Do you need a D drive in a virtualized environment?

I think it is an interesting question…  If I were to build a generic Windows 2003 or Windows 2008 server today (forget SQL or Exchange – think infrastructure [DCs, DHCP, DNS]), would I need a D drive? Let’s assume for the sake of this post that the environment is a pretty standard virtualization environment.  The virtual machines reside on some sort of shared storage that is configured in a uniform RAID configuration and formatted as a VMFS Datastore. If we were to create separate VMDKs, for the C drive and D drive and place them on the same VMFS, what benefits would we get from the additional D drive?  In these types of situations, I have been leaning towards recommending a single logical drive implementation but here is a list of the PROs and CONs as I see them.

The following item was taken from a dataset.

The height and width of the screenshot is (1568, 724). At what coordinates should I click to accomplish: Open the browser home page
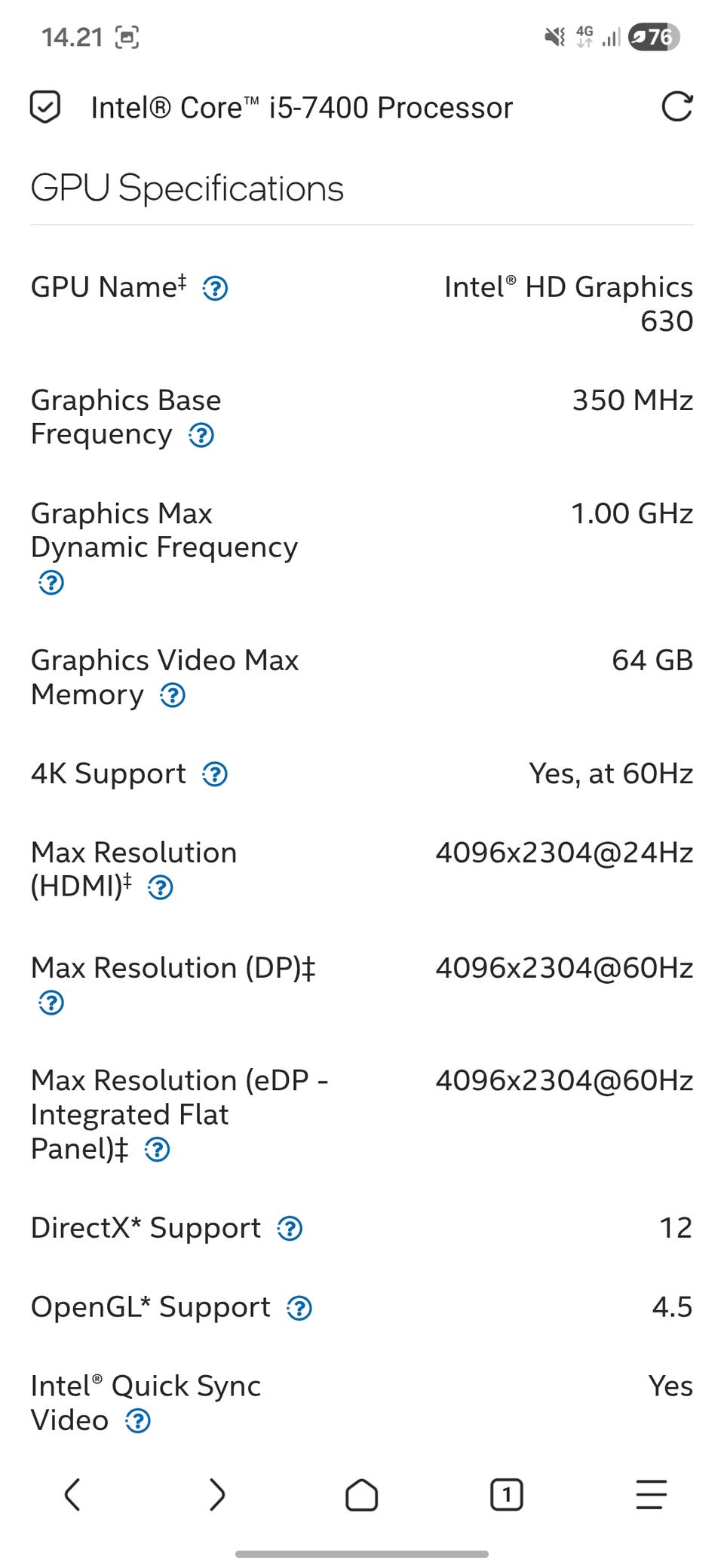362,1494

PROs to a single C drive server:

  1. Easier for the Administrators to manage.  When installing applications and services, everything is installed in the C drive.  All components and data reside on the single drive.  We no longer are annoyed by poorly written application installers that insist on writing parts of their program to the system drive.
  2. More efficient space utilization.  With a Single drive implementation, you only need to worry and plan for growth on a single drive.  You do not need to allocate free space for both the boot and data drive.

PROs to having a D drive:

  1. VMDK Backups.  You can easily backup or replicate just the data VMDK in this scenario.
  2. Performance scalability.  In the event of IO bottlenecks, you still have the option of moving data VMDKs to faster LUNs or changing spindle configurations.
  3. Legacy management.  If a large portion of your existing servers already have C & D drives (coming from a physical world), you might have macros, scripts and other automation pieces that you don’t want to rework.
  4. UPDATE: For a vSphere environment, check out the PVSCSI Driver!

Non Factors:

  1. Performance.  In this simplified environment, there is no noticeable difference in spindle counts or I/O since all VMDKs would reside in the same VMFS on the same LUN.
  2. Recoverability.  In the event that the system becomes ‘unbootable’, it is a trivial task to attach the drive to a healthy VM and repair or access the needed data.
  3. Host based Agent Backups.  You can easily exclude Windows or System files from the backup routine and just backup the data.
  4. Growth.  A system drive is just a easily expanded as a data drive in a virtual environment.
  5. Security.  With NTFS on both system drives and data drives, security can be configured appropriately for either environment scenario.